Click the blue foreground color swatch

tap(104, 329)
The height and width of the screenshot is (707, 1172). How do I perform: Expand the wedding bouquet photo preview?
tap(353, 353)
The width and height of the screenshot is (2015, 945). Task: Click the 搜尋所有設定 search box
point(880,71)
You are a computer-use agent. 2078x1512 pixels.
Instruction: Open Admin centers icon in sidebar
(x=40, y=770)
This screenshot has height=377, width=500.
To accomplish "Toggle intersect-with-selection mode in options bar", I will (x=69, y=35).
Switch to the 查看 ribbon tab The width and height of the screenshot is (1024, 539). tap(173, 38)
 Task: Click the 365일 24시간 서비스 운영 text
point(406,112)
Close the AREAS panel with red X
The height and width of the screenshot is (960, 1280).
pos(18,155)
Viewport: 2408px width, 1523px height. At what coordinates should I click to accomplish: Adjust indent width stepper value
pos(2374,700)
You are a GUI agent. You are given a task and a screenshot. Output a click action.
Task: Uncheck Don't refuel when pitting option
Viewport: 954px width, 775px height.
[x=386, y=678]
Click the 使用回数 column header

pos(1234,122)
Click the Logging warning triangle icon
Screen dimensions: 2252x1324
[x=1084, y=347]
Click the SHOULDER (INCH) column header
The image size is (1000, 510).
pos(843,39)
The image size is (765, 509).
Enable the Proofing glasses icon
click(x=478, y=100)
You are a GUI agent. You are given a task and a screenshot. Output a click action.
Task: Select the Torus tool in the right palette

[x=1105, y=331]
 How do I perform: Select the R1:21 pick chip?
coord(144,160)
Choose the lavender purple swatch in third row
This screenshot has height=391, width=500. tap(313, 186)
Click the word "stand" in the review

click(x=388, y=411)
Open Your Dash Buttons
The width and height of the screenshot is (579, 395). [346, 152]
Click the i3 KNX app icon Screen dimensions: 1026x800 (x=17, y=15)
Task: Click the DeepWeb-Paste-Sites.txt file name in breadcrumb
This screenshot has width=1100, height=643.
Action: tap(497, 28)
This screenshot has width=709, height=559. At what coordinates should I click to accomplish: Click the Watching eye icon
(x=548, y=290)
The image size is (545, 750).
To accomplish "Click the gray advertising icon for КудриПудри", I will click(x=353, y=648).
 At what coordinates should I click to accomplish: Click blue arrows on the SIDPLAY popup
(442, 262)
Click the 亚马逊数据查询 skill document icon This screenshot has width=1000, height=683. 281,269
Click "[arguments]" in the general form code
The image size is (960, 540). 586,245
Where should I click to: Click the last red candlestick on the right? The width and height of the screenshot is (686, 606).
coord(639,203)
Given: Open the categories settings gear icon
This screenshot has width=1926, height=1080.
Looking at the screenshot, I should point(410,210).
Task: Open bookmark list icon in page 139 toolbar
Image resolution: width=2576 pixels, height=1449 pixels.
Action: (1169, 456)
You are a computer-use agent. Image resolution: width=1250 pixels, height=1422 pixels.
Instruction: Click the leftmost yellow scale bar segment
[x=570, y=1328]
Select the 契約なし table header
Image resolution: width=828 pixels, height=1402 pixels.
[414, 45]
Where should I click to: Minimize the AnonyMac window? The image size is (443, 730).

## Work to be completed
Which rows above contain the string "agent", with matching capitalization? Collect each of those rows, copying the whole line.

## Right answer
You are a computer-use agent. 2078x1512 pixels.
You are a GUI agent. You are given a task and a screenshot. Output a click action.
You are a GUI agent. You are given a task and a screenshot. Output a click action.
You are a computer-use agent. Image resolution: width=1250 pixels, height=1422 pixels.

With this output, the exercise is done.